Question to the Department for Education:

To ask the Secretary of State for Education, whether any assessment has been made of the potential impact of allowing academy trusts to prioritise feeder schools within their own trust in their admissions policy on the average distance that children have to travel to school.


Answered by
Georgia Gould Portrait
Georgia Gould
Minister of State (Education)
This question was answered on 28th November 2025

The School Admissions Code permits a trust naming another school in the trust as a feeder school. As with any selection of a feeder school, the trust must ensure that the named school is chosen on reasonable grounds, and the arrangements must be lawful and fair according to local circumstances.

Admission authorities must consult on any change to their admissions arrangements. Once set, anyone who believes a school's admission arrangements are unfair or unlawful can object to the independent schools adjudicator.

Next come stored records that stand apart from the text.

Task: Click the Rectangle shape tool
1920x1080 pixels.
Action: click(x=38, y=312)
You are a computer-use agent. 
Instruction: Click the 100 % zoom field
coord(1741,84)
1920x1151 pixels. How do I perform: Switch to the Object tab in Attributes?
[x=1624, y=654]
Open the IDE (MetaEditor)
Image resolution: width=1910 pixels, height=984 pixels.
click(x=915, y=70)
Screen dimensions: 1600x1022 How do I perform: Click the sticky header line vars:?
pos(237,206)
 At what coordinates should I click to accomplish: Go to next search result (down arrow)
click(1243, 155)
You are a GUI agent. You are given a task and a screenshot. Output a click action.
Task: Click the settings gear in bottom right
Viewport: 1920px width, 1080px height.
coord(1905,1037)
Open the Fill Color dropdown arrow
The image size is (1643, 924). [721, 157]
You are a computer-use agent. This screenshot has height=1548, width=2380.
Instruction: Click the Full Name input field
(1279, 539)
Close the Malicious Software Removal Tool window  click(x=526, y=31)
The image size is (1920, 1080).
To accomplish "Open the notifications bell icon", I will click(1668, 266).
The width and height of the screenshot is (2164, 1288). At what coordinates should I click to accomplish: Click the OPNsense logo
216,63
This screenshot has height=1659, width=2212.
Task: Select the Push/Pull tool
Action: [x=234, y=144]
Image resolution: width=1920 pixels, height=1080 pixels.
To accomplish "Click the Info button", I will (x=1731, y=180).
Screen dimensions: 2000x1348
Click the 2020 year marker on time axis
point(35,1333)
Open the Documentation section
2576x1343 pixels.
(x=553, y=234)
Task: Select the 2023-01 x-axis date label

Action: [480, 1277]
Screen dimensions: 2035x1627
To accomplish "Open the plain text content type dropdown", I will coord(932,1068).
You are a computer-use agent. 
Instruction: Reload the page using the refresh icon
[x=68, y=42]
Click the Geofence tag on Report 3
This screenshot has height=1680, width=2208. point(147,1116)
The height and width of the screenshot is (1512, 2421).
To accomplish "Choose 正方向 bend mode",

In its 2015/16 annual report, the Office of the Schools Adjudicator (OSA) noted an increasing trend for trusts to name all trust primaries as feeders for a secondary school, for reasons including promoting continuity and reflecting trust-wide links.

The report noted some objections to feeder school arrangements were upheld as unfair where distant feeders were prioritised over local children, resulting in longer journeys. However, where priority for distant feeders came after priority for local children, this was unlikely to be found unfair.